National Express connects the city with the rest of the country.
Birmingham International Airport lies west of the city with a good connection by both train and bus to the city centre.
Stadium: Ricoh Stadium. Phoenix Way. Coventry CV6 6GE.
Joined League: 1919
Managing Director: Tim Fisher
Manager: Mark Robins
Current League: League One
Phone number: 02476 992326
Email address: email@example.com
The club was formed in 1883 by an employee of Singers cycle company. The original name was Singers FC which was changed to Coventry City in 1898. Matches were played first at Dowells Field, followed by Stoke Road until moving to the spiritual home, Highfield Road, in 1899.
The club played in the Birmingham League from 1894, followed by the Southern League in 1908 and then was invited to join the second tier of the Football League in 1919. City lost the first League match 0-5 and avoided relegation on the last day of their first season.
The first relegation arrived in 1925 but they bounced back to Division 2 in 1936. In 1938 the club missed out on promotion to top flight by one point.
In 1952 came relegation to Division 3 South and in 1958 City became an original member of the then new Division 4, for one season.

[Supplied information]
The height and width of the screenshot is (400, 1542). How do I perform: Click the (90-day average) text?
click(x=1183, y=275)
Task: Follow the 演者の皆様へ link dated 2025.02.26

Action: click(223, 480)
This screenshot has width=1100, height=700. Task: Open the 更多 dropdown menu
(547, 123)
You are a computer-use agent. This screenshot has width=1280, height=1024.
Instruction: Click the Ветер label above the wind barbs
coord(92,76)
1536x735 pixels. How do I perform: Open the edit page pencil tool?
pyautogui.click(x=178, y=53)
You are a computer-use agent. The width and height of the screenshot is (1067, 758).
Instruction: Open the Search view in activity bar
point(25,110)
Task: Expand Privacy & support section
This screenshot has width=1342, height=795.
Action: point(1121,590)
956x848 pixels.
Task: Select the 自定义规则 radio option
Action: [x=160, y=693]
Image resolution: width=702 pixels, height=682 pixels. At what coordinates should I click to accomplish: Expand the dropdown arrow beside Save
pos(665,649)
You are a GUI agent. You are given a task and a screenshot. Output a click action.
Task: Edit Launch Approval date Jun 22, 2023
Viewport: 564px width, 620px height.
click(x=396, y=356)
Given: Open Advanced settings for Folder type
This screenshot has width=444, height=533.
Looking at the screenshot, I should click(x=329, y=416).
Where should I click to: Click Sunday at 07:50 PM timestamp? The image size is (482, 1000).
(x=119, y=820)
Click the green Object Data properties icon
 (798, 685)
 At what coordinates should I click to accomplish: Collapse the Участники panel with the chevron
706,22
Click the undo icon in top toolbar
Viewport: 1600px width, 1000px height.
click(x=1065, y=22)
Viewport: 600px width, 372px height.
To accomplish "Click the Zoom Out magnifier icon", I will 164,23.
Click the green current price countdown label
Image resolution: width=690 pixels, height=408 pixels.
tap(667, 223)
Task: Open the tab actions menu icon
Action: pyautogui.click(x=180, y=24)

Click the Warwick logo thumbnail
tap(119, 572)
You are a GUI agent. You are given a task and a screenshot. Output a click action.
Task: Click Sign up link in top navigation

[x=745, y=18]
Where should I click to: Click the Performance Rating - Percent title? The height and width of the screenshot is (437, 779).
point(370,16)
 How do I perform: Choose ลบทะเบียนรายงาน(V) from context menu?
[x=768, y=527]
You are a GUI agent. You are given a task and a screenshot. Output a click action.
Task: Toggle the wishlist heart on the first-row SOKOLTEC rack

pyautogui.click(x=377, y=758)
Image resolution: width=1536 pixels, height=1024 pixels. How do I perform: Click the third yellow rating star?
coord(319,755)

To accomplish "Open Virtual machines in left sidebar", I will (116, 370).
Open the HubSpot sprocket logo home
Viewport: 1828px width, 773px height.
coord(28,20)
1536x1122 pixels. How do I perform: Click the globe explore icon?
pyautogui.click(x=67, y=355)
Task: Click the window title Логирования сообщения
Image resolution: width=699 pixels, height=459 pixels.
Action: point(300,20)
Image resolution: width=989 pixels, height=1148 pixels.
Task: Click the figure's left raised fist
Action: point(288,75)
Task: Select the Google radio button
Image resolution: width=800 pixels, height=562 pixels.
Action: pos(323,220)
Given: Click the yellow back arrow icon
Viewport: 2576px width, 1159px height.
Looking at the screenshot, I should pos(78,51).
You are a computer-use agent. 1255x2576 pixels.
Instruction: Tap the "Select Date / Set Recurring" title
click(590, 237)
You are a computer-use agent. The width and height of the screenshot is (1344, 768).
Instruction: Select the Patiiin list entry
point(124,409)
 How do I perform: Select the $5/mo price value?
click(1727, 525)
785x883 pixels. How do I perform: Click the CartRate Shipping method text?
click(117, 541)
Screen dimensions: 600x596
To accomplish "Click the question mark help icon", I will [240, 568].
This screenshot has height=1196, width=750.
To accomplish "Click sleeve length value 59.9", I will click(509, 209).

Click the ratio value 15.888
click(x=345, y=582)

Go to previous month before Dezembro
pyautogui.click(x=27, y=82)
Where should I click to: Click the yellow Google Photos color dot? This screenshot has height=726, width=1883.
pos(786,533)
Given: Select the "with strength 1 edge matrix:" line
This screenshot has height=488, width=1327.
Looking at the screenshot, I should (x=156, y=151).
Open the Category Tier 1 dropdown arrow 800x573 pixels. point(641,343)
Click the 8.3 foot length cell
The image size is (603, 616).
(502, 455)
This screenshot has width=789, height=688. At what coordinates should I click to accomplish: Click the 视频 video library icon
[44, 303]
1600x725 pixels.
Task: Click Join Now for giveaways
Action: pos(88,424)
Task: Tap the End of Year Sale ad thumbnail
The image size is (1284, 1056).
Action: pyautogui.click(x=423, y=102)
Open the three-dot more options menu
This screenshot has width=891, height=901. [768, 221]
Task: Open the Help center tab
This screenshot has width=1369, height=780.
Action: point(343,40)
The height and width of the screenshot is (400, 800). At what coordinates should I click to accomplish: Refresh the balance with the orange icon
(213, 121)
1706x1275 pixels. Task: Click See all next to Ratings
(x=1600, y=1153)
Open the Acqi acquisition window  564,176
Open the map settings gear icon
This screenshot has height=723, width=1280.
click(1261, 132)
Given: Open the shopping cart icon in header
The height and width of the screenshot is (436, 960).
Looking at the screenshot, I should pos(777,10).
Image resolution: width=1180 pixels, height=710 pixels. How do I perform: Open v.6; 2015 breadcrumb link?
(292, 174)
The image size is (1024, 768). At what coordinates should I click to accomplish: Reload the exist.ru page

[Questions]
1) Answer these from the Coventry City profile:
(a) In what year did the club join the League?
(b) What was the club's original name?
(c) In what year did the club suffer its first relegation?
2) Print the part of the Coventry City profile that begins at the words "The club played" and ends after "for one season.".
The records are taken from a separate source.

[Solutions below]
1)
(a) 1919
(b) Singers FC
(c) 1925

2)
The club played in the Birmingham League from 1894, followed by the Southern League in 1908 and then was invited to join the second tier of the Football League in 1919. City lost the first League match 0-5 and avoided relegation on the last day of their first season.
The first relegation arrived in 1925 but they bounced back to Division 2 in 1936. In 1938 the club missed out on promotion to top flight by one point.
In 1952 came relegation to Division 3 South and in 1958 City became an original member of the then new Division 4, for one season.